= Khafi Alayee =

The Khofi Alayee was written by Zayn al-Din Gorgani (1040–1136) also spelled al-Jurjani, after writing the first great Persian medical encyclopedia, the Zakhireye Khwarazmshahi also wrote the Khafi Alayee in the Persian language as a contracted form of the Zakhireye Khwarazmshahi. Khofe alaei becomes easier to read than the original Zakhireye Khwarazmshahi. The Khafi Alayee is a pocket book so that a reader can easily carry it in a journey as manual of emergency medicine. Khoffi Alayee, means Alayee Book, because it was dedicated to Alā ud-Dīn Atsiz, - Alayee, the young prince of Khwarazmian dynasty (died 1156).

== Contents ==

The Khoffi Alayee was originally written in two parts so that physicians could put each part in one of his boots while he was on traveling by horse. Therefore, this book is a prototype of what is today called a pocket book. The first part has two articles: the first containing sixteen chapters and the second seven chapters. The second part has seven articles with 23 chapters. The second part is about etiology of diseases, treatment as well as personal hygiene.

Gorgani in the introduction of this book announced that the contents would be the essential practical emergency topics. Gorgani wrote that medical knowledge can be divided into two parts: theoretical knowledge and practical knowledge.

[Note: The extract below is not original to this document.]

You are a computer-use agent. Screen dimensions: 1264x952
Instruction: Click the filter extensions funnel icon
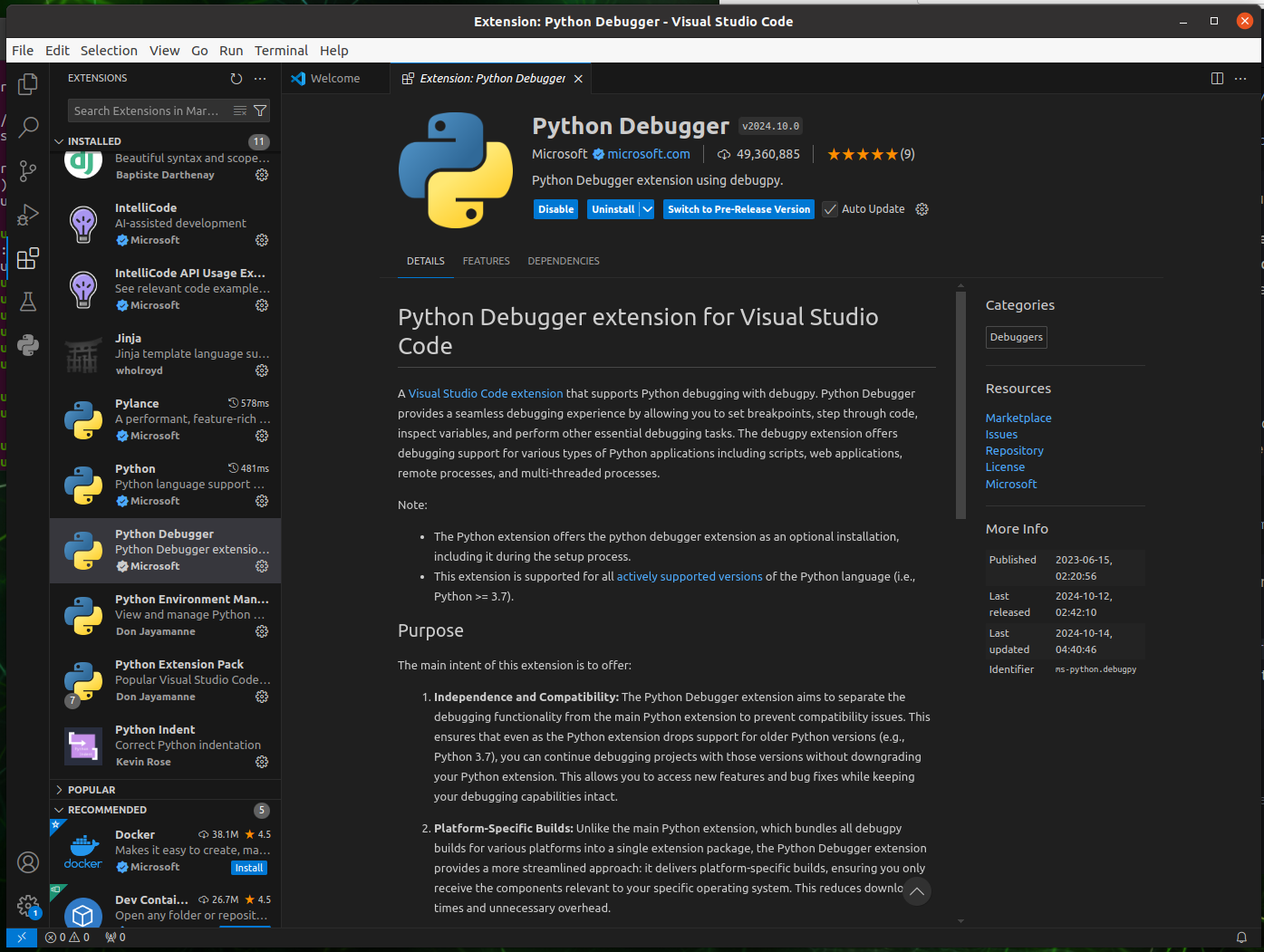point(260,111)
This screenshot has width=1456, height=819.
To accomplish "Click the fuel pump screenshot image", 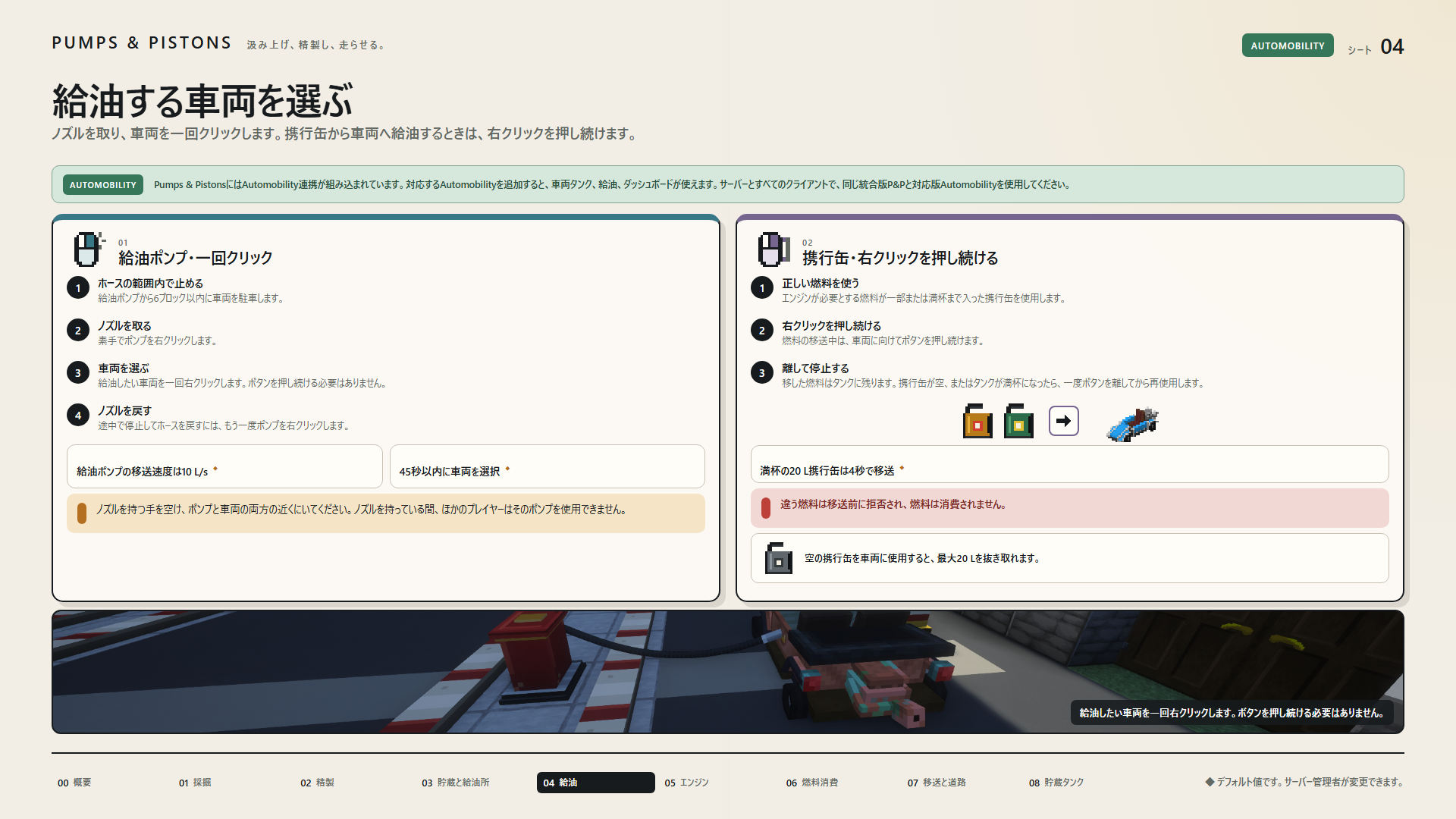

Practical knowledge further divides into branches but the most fundamental is personal hygiene. Gorgani wrote that another important task of the physician is to predict and identify the disease (prognosis), the diagnosis of the patient's condition and course of the disease and the patient's life expectancy. Gorgani wrote that the theoretical science must be evidence based and helps to distinguish the normalities and abnormalities of the patient. Also, if someone was sick, then the duty of physician is to start the medical procedures for treatment of the patient with the: prescribe directives, regulation of nutrition till proper cure. The scientific part of the book itself.

== Linguistic study ==

As a frequently used scientific Persian medical textbook of its own time, the text also has socio-linguistic peculiarities that are attractive for linguistic researchers. For example, in Khofe Alayee in the case of a patient that has mild fever it states "To release patient from temperature, the home must be cooled down and the patient would be worn a dresses which allows the cold air can reach into his lungs, not reach to his body." The word of the home and the patient both are in passive form, but the cold air is active and can reach into his lungs. From the viewpoints of a linguistic researcher the above-mentioned sentence reflects the writers vision and shows how the patient is objectified. The words of the home and the suitable dresses of the patient is a reflection of the socioeconomic situation of the patient. In fact the correct name of this book is "Khofe alaei" because in Arabic language khof means boot and khofe means related to boot. As mentioned above, physicians and other readers would put the books in their boots while traveling so that the books be near their hands (such as pocket book of our time).

==Present day==

The Late Professor Dr. Mahmoud Najm Abadi, with the cooperation of Dr. Ali Akbar Velayati, edit this book and added explanations and commentaries to it for publication.

==Sources==

- C.A. Storey, Persian Literature: A Bio-Bibliographical Survey. Volume II, Part 2: E.Medicine (London: Royal Asiatic Society, 1971), pp 207–211 no. 361.
- The article "Djurdjani" by J. Schacht in The Encyclopaedia of Islam, 2nd edition, ed. by H.A.R. Gibbs, B. Lewis, Ch. Pellat, C. Bosworth et al., 11 vols. (Leiden: E.J. Brill, 1960–2002) (2nd ed.), vol. 2, p. 603.
- A Research Conducted on the Life and Works of Hakim Sayyid Esmail Jurjani, Mohammad Reza Shams Ardekani, Fariborz Moatar. Journal of the International Society for the History of Islamic Medicine, Vol 4, No 7, April 2005.